Oxaliplatin (OXA) is an antineoplastic agent used for the treatment of cisplatin-resistant tumours, presenting lower incidence of nephrotoxicity and myelotoxicity than other platinum-based drugs. However, OXA treatment is highly associated with painful peripheral neuropathy, a well-known and relevant side effect caused by mitochondrial dysfunction. The transfer of functional exogenous mitochondria (mitotherapy) is a promising therapeutic strategy for mitochondrial diseases. We investigated the effect of mitotherapy on oxaliplatin-induced painful peripheral neuropathy (OIPN) in male mice. OIPN was induced by i.p. injections of oxaliplatin (3 mg/kg) over 5 consecutive days. Mechanical (von Frey test) and cold (acetone drop test) allodynia were evaluated between 7 and 17 days after the first OXA treatment. Mitochondria was isolated from donor mouse livers and mitochondrial oxidative phosphorylation was assessed with high resolution respirometry. After confirming that the isolated mitochondria were functional, the organelles were administered at the dose of 0.5 mg/kg of mitochondrial protein on days 1, 3 and 5. Treatment with OXA caused both mechanical and cold allodynia in mice that were significant 7 days after the initial injection of OXA and persisted for up to 17 days. Mitotherapy significantly prevented the development of both sensory alterations, and attenuated body weight loss induced by OXA. Mitotherapy also prevented spinal cord ERK1/2 activation, microgliosis and the increase in TLR4 mRNA levels. Mitotherapy prevented OIPN by inhibiting neuroinflammation and the consequent cellular overactivity in the spinal cord, presenting a potential therapeutic strategy for pain management in oncologic patients undergoing OXA treatment.

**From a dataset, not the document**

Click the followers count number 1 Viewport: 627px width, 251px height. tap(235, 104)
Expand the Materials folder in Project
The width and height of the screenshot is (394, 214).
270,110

奥沙利铂（OXA）是一种抗肿瘤药物，用于治疗顺铂耐药肿瘤，与其他铂类药物相比，肾毒性和骨髓毒性发生率较低。然而，OXA 治疗与疼痛性周围神经病高度相关，这是一种众所周知的由线粒体功能障碍引起的相关副作用。功能性外源线粒体的转移（线粒体疗法）是线粒体疾病的一种有前途的治疗策略。我们研究了线粒体疗法对雄性小鼠奥沙利铂诱导的疼痛性周围神经病 (OIPN) 的影响。OIPN 是通过连续 5 天腹腔注射奥沙利铂 (3 mg/kg) 诱导的。在第一次 OXA 治疗后 7 至 17 天评估机械性（冯弗雷试验）和冷性（丙酮滴试验）异常性疼痛。从供体小鼠肝脏中分离线粒体，并用高分辨率呼​​吸测定法评估线粒体氧化磷酸化。确认分离的线粒体具有功能后，在第 1、3 和 5 天以 0.5 mg/kg 线粒体蛋白的剂量对细胞器进行给药。 OXA 治疗引起小鼠机械性和冷性异常性疼痛，这种疼痛在治疗后 7 天更为明显。首次注射 OXA，持续长达 17 天。线粒体疗法显着阻止了感觉改变的发展，并减弱了 OXA 引起的体重减轻。线粒体疗法还可以防止脊髓 ERK1/2 激活、小胶质细胞增生和 TLR4 mRNA 水平增加。线粒体疗法通过抑制神经炎症和随之而来的脊髓细胞过度活动来预防 OIPN，为接受 OXA 治疗的肿瘤患者的疼痛管理提供了一种潜在的治疗策略。